Various types of solenoid stator assembly have been developed to address these problems. One such stator assembly is shown in U.S. Pat. No. 5,155,461 to Teerman et al. for "Solenoid Stator Assembly for Electronically Actuated Fuel Injectors and Method of Manufacturing Same," owned by Diesel Technology Corporation. The Teerman patent discloses an actuator assembly for use with a fuel injector of the same type that the present invention is intended to function with. It has an E-shaped stator core having outer and central pole pieces received within a plastic housing that is bolted to a mounting base on the fuel injector. To prevent passage of leakage fuel under high pressure between the stator core and the housing, the Teerman device incorporates T-shaped notches in the outer faces of the stator pole pieces, into which the plastic material of the housing is molded, to present a barrier against the passage of fuel. The Teerman device is constructed by a process which involves prestressing the outer pole pieces of the core outwardly before the housing is molded about it. The prestressing provides restorative forces to oppose additional, fuel pressure related, forces that might be applied to the outer pole pieces and inhibit additional displacement.

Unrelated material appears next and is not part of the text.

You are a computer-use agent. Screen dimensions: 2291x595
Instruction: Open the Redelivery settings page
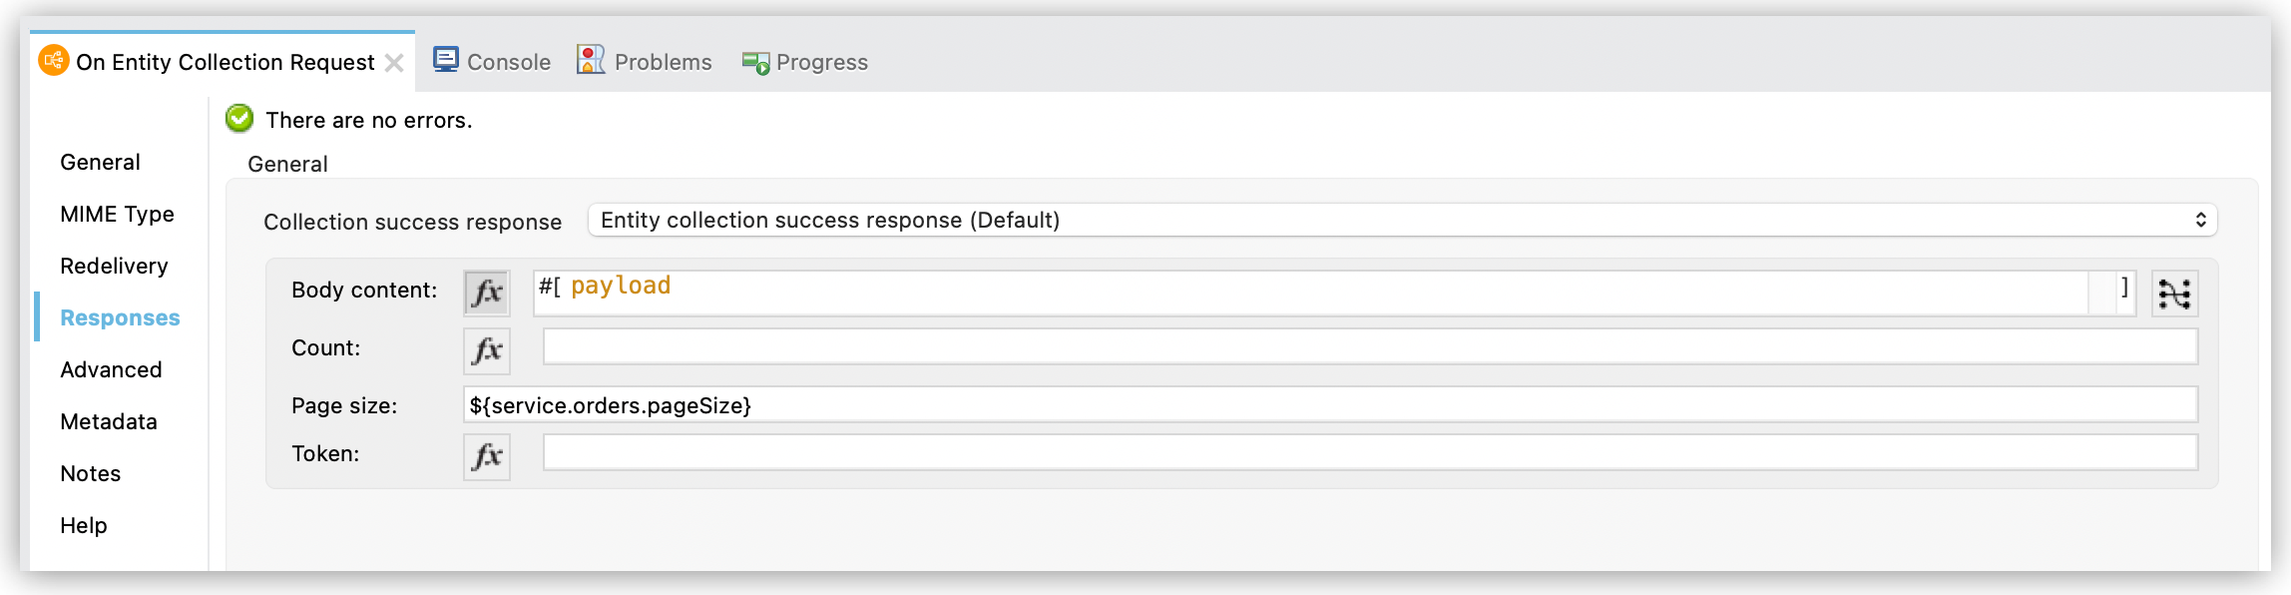click(x=114, y=266)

While the T-shaped slots in the outer pole pieces of the Teerman device may be effective to resist fuel migration, it may require an additional machining step to provide such T-shaped slots thereby contributing to the manufacturing cost of the stator core. Additionally, the need to prestress the outer pole pieces before molding the housing around the stator core requires additional process steps during the manufacturing process. Finally, the use of a plastic housing which is directly vulnerable to accidental impacts from mechanical objects and to direct impingement by high pressure of fuel leaves the housing susceptible to the types of problem generally noted above.